Handburys sell Saltbush Ag aggregation for $33M-plus

Sheep Central, February 1, 2023


THE Handbury family’s 2852 hectare prime lamb and cropping Saltbush Ag aggregation in South Australia’s mid-north region has been sold for more than $33 million.

The 7047 acre holding comprising six properties around Booborowie and Leighton has been split up and sold to five local buyers, Ray White Rural SA said.

Ray White Rural South Australia principals Geoff Schell and Daniel Schell marketed the aggregation for the Handbury family who had made the decision to divest their farming assets in the highly productive mid-North to focus their enterprise in the south east of South Australia

“I have lived and worked in this area for over 30 years and we had strong interest from all over the country, with more than 100 enquiries during the marketing campaign,” said Geoff Schell.

“It was such a great opportunity to invest in such a well-managed and large-scale farming operation in this highly regarded region of South Australia,” he said.

Mr Schell said he conducted around 20 inspections and had received 19 written expressions of interest to purchase.

“The result is no surprise to us as the Booborowie / Leighton district is so highly recognised for its suitability and flexibility to broad enterprise options including growing cereals, oil seeds, legumes, hay production, prime lamb and wool production.

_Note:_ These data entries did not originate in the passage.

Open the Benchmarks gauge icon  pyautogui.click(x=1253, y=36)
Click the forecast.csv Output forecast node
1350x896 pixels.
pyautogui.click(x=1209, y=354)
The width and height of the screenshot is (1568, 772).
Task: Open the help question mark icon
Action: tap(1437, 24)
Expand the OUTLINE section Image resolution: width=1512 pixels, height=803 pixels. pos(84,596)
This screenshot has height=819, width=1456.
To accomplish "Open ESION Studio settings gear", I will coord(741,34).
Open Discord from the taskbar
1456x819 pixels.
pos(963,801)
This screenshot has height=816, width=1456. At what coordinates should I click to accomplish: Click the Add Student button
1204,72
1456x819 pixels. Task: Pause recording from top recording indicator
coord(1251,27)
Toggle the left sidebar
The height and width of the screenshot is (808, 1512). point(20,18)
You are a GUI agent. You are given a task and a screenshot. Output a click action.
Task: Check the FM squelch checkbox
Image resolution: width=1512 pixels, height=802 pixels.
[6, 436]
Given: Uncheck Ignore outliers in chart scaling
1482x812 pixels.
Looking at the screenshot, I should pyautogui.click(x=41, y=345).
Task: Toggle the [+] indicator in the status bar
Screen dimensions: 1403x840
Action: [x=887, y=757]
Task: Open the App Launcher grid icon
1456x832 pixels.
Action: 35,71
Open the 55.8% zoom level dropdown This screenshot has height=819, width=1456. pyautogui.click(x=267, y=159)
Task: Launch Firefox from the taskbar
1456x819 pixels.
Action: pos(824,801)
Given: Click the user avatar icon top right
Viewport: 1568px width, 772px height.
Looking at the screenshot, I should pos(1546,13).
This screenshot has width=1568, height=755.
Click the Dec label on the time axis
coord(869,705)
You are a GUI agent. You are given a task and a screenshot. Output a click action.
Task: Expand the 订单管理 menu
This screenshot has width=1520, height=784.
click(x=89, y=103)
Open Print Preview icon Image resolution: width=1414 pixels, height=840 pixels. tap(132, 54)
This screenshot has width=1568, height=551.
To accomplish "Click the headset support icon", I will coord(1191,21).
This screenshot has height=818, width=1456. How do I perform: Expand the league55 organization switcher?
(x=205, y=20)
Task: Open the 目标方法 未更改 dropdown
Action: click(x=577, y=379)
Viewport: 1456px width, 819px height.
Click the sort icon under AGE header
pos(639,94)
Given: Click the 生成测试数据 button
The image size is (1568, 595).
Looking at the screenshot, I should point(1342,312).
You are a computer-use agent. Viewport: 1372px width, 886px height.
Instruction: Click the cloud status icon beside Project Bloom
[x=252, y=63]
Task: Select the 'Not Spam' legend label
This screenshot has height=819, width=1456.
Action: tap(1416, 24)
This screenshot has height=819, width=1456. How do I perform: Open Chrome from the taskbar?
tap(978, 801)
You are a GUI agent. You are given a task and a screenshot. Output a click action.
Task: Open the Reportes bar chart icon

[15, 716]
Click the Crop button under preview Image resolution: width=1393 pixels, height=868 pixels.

“This result is a strong sign of confidence in the local market for its reliability.”

The aggregation focuses on integration from broadacre cropping and prime lamb production benefiting from scale, operational efficiency, fertile soils and strategic location within close proximity to markets.

The infrastructure across the properties, includes two main homesteads, five additional homes, hay sheds, sheep feedlot, two shearing sheds, irrigation pivots, grain storage silos, workshops and other shedding.

Mr Schell said underground water was one of the key assets with supply from equipped bores, including irrigation bores.

Pastoralist Paddy Handbury and his family had owned the aggregation for around 27 years. The Handburys have been landowners in South Australia since they bought the famous Collinsville Merino and Poll Merino Stud in 1995.  They sold the stud in 2014.

Source – Ray White Rural South Australia.